L'intervention de Manuel Valls lors du "débat sans vote" au Sénat, le 24 avril 2013 sur le thème de l'immigration professionnelle et étudiante est disponible dans le compte-rendu sur le site officiel, ici : http://www.senat.fr/cra/s20130424/s20130424_9.html#par_275. Les phrases suivantes prononcées par le ministre en introduction à son propos constituent un raccourci édifiant de l'approche dramatiquement erronée qui est la sienne, et je crois ainsi nécessaire de les examiner en détail ; je le cite : "Comment être faible quand des filières exploitent la misère humaine ? Quand des marchands de sommeil profitent de la détresse de ceux qui n'ont rien ? Il faut être ferme quand un étranger sans titre se maintient sciemment et illégalement sur notre territoire."

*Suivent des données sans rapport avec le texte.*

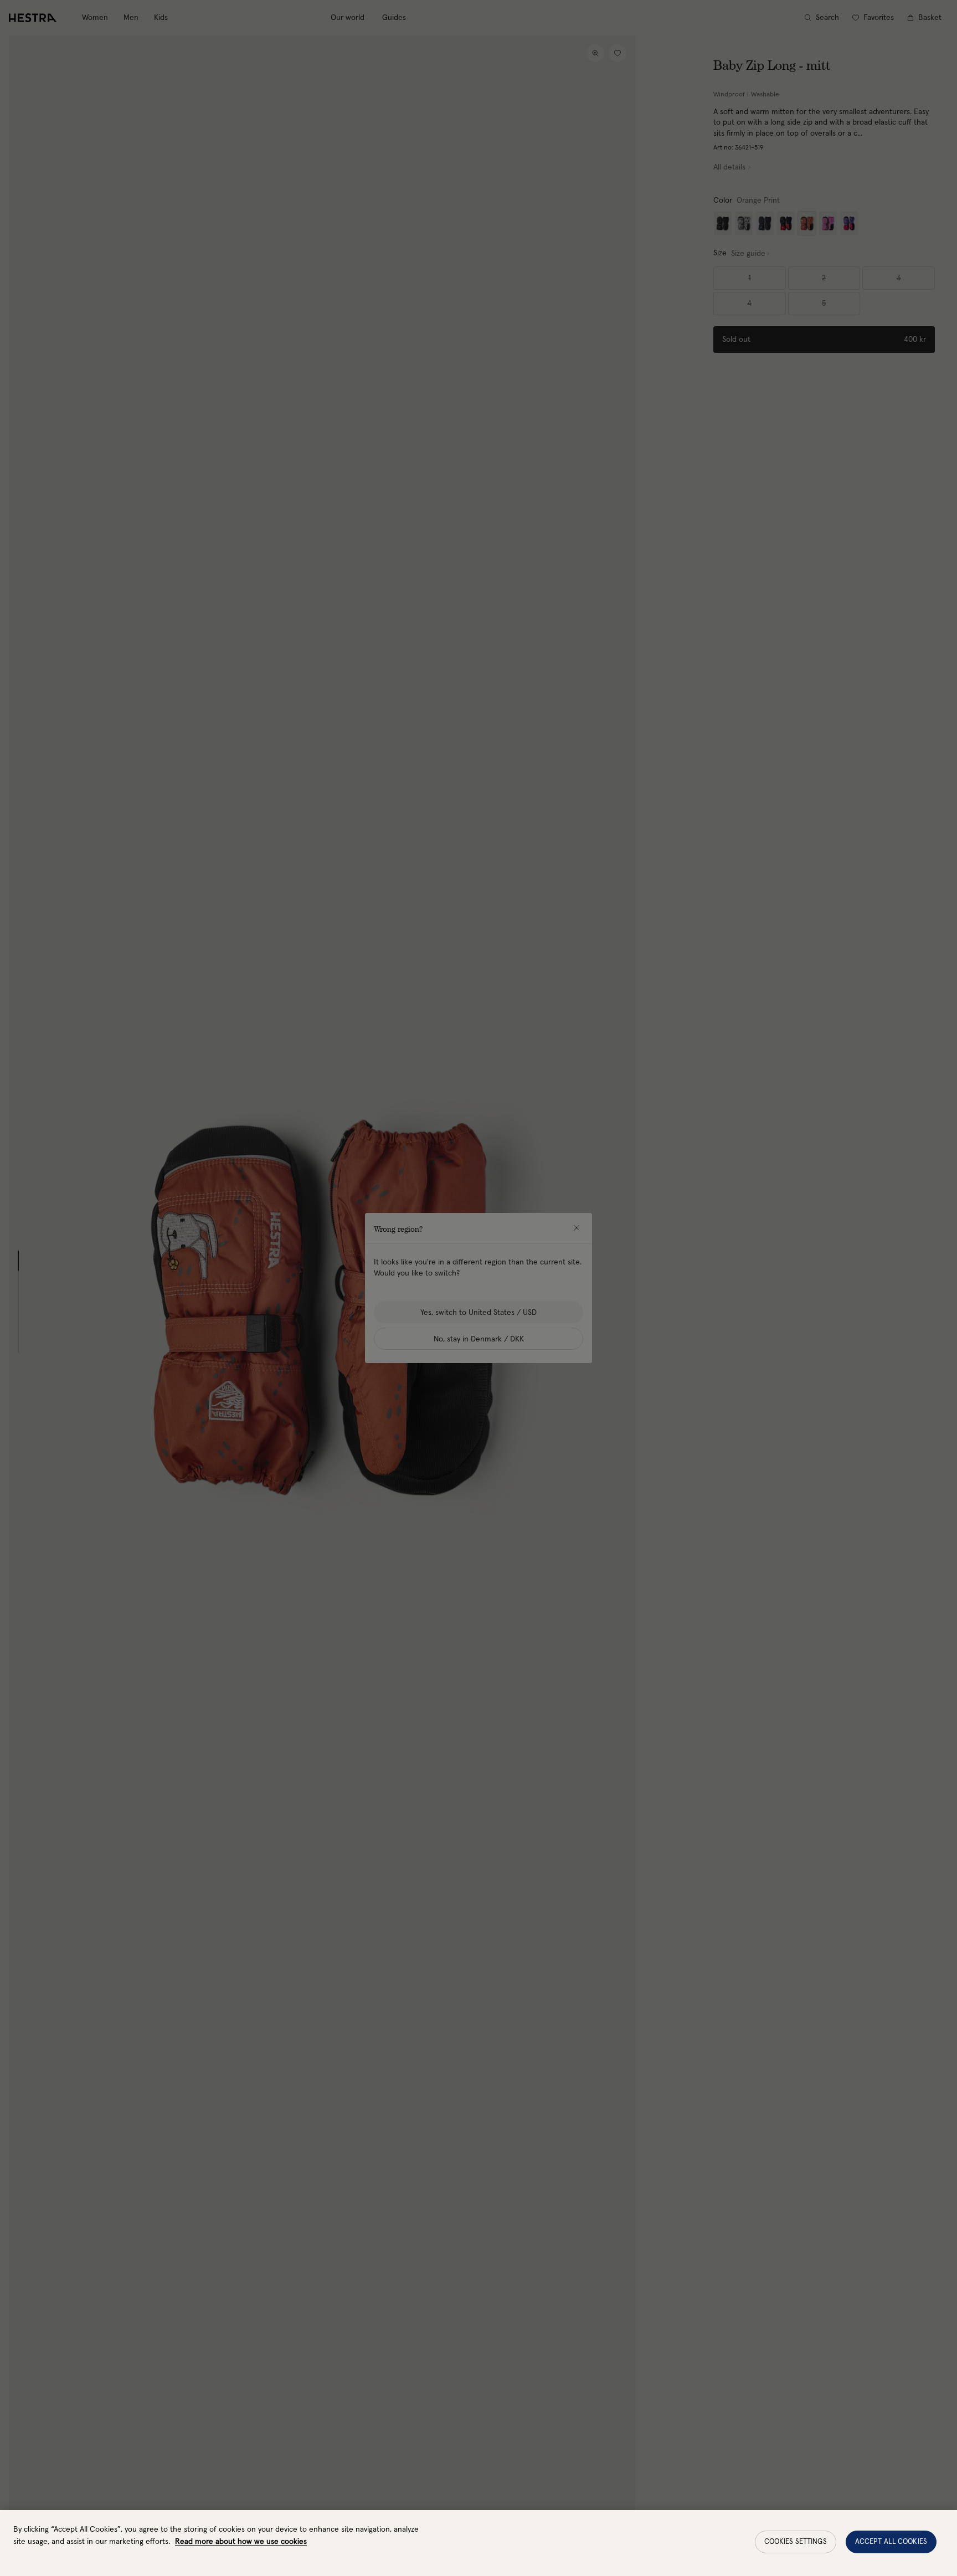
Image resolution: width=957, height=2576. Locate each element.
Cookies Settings (795, 2542)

Dans les deux premières questions qu'il pose, le ministre dénonce l'exploitation de la misère humaine, par "des filières" ou par "des marchands de sommeil". On ne peut qu'approuver sa démarche, sauf à se demander quelle réponse il y apporte. Car, s'il s'agit de condamner celui qui exploite la misère humaine, notre code pénal devrait être susceptible de donner à la puissance publique les moyens de faire cesser cette exploitation. Il y a bien là des coupables présumés (les filières, les marchands de sommeil, bref : les exploiteurs) et des victimes certaines : les personnes dont la misère est ainsi exploitée.
Malheureusement, après avoir posé la question de cette exploitation (on relèvera toutefois que la question précise porte, en réalité, sur un choix de posture : "comment être faible quand.."), Manuel Valls y répond.. en s'attaquant aux victimes : "Il faut être ferme quand un étranger sans titre se maintient sciemment et illégalement sur notre territoire". Quel rapport avec les questions précédentes ? Evacuée, la sanction pénale contre les filières, les marchands de sommeil, les exploiteurs de la misère humaine ; non, il s'agit ici de condamner l'irrégularité de la situation administrative des étrangers - qui en sont bien, pourtant, les victimes. Dès lors, le débat ne portera que sur les meilleures façons d'appliquer le Code de l'entrée et du séjour des étrangers et du droit d'asile, le sinistre CESEDA, compilation de lois d'exception.
On constate ainsi que toutes les belles paroles sur la richesse de la diversité dans notre pays sont démenties par une approche exclusivement fondée sur la discrimination "légale" entre les français et les non-français.
C'est ce point, fondamental, qu'il est urgent de mettre en débat - et pas seulement un débat sans vote.